Interessante porre l’indice su quanto indicato da Havas Media, e cioè sul fatto che, della crescita del 30,9%, tra domenica 23 febbraio e la domenica precedente, di persone che hanno guardato il telegiornale della sera nei canali televisivi normalmente presi a riferimento, questa abbia riguardato una fascia di popolazione generalmente poco attiva nella televisione tradizionale, e cioè le persone di età inferiore ai 64 anni, con alti livelli di scolarizzazione e di fascia economica medio alta.
Quanto durerà questo fenomeno? Si limiterà ad affiancare la bolla Coronavirus e smetterà al cessare di questa? Chiaramente, vista la presenza di una fascia di pubblico più giovane e generalmente poco coinvolta dalla fruizione di questo mezzo, la domanda la si può porre principalmente ponendosi dal punto di vista degli inserzionisti pubblicitari: per comunicare un prodotto a questo target, la TV è tornata ad essere un mezzo efficace?

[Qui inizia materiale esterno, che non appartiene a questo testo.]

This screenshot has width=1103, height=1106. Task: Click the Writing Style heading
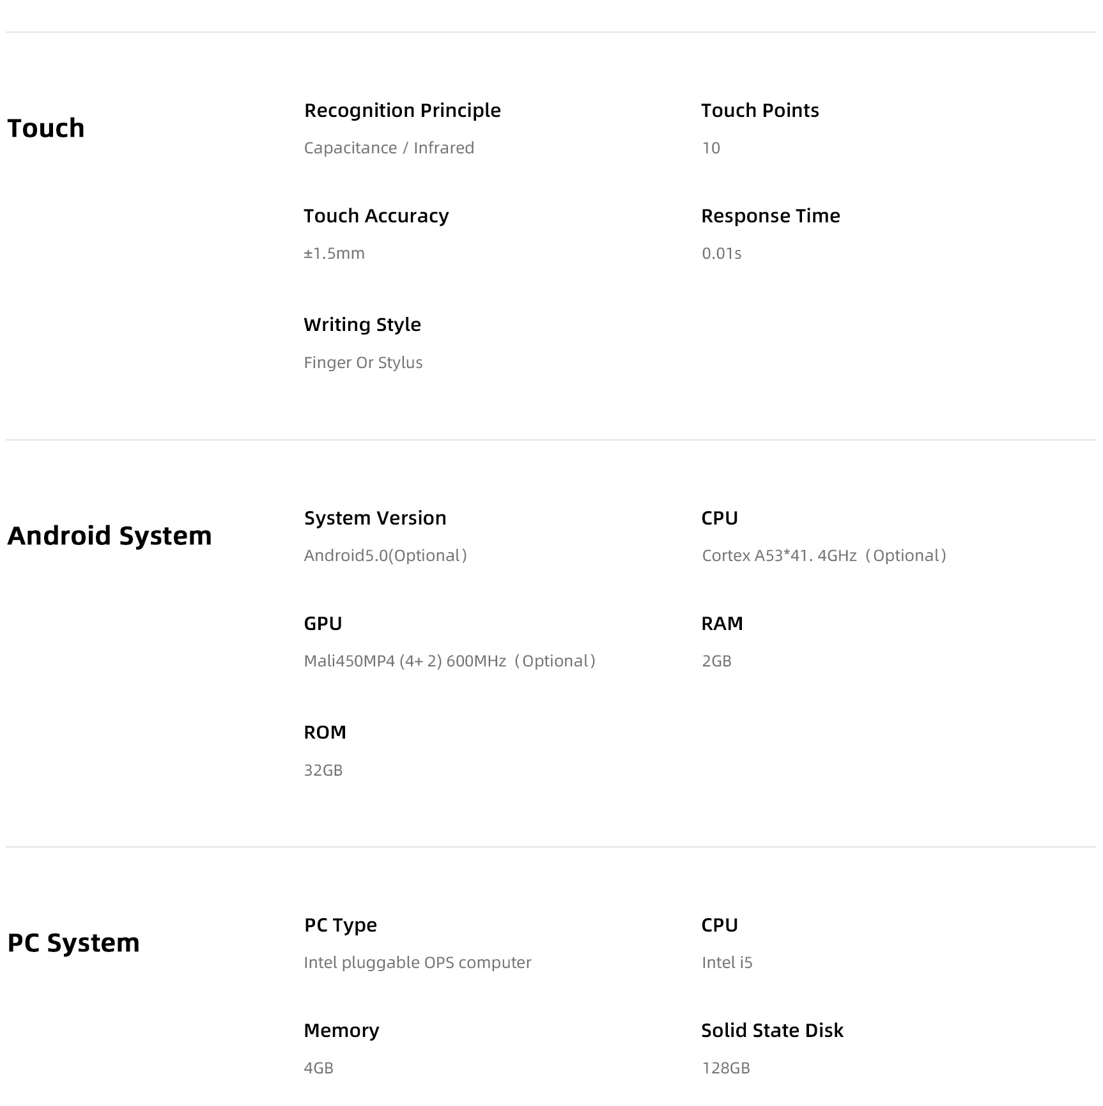pos(362,325)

Utilizzando i numeri forniti da Nielsen negli esempi visti prima riguardo la situazione americana, si vede come il citato 56% di aumento di ascolti TV durante l’uragano Harvey si è rivelato poi del 40% superiore rispetto a quello successivo, mentre nel caso della tempesta 2016 l’aumento di TUT del 45% nel giorno dell’evento è stato maggiore del 49% rispetto allo stesso giorno della settimana successiva. Numeri che sanciscono un sostanziale calo e ridimensionamento del fenomeno una volta ritornate le condizioni “normali”.

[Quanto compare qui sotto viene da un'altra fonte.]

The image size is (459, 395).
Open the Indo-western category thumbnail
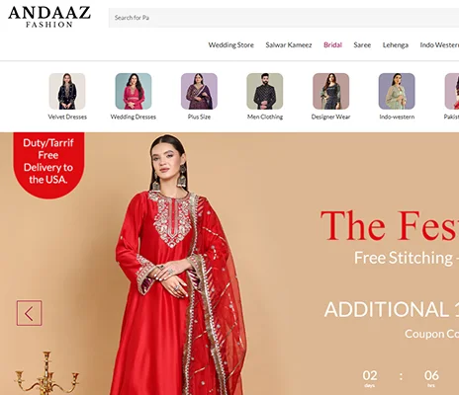(x=397, y=91)
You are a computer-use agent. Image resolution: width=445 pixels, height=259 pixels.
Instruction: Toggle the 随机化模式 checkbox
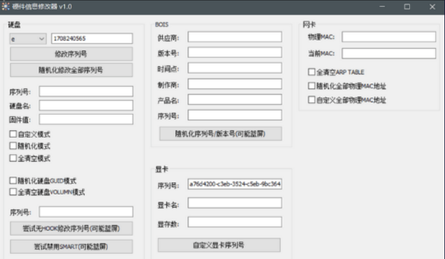(x=13, y=146)
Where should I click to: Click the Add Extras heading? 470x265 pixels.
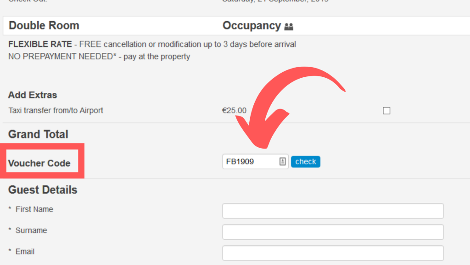click(x=33, y=95)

Rimane ogni caso il fatto che, nella situazione presente, lo stesso Rapporto evidenza come la scelta dell’inserzionista non può esser disgiunta da considerazioni in base alle quali a investimento dovrebbero corrispondere vendite di beni e servizi e che i consumatori sono ora invitati a non uscire e incentivati, di conseguenza, a forme di acquisto comode, da casa. La considerazione che potrebbe scaturire da quanto esposto è a favore di scelte di canali più consoni a questo scopo.
La crescita televisiva, occorre ribadirlo, poi non è poi andata a discapito di altri media in un gioco a somma zero. Gli stessi social network stanno ribadendo la propria forza, giocando anche in tandem con il mezzo televisivo: prova ne sia che tra gennaio e febbraio, sono stati pubblicati 110.000 tweet relativi alla TV che menzionavano Coronavirus o “COVID-19 (Nielsen Social Content Rating).

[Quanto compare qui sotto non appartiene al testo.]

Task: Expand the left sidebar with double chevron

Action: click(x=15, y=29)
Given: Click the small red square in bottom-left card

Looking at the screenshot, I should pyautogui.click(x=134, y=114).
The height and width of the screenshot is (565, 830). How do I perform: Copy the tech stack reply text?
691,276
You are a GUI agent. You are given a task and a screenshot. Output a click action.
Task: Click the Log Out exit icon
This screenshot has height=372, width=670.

È fuor di dubbio, in ogni caso, che una prima rivoluzione (la soprannominata “Infodemia”) c’è stata e ha segnato l’aumento di fruizione televisiva in maniera significativa come da molto non si vedeva, coinvolgendo nuove generazioni poco avvezze a questo mezzo. Contemporaneamente, però, ha provocato un aumento in tutti i mezzi, per cui non ha rivoluzionato i rapporti interni tra questi.
Starà ai dati che nei prossimi mesi giungeranno smentire o confermare le previsioni e indicare con assoluta certezza eventuali nuove tendenze in atto.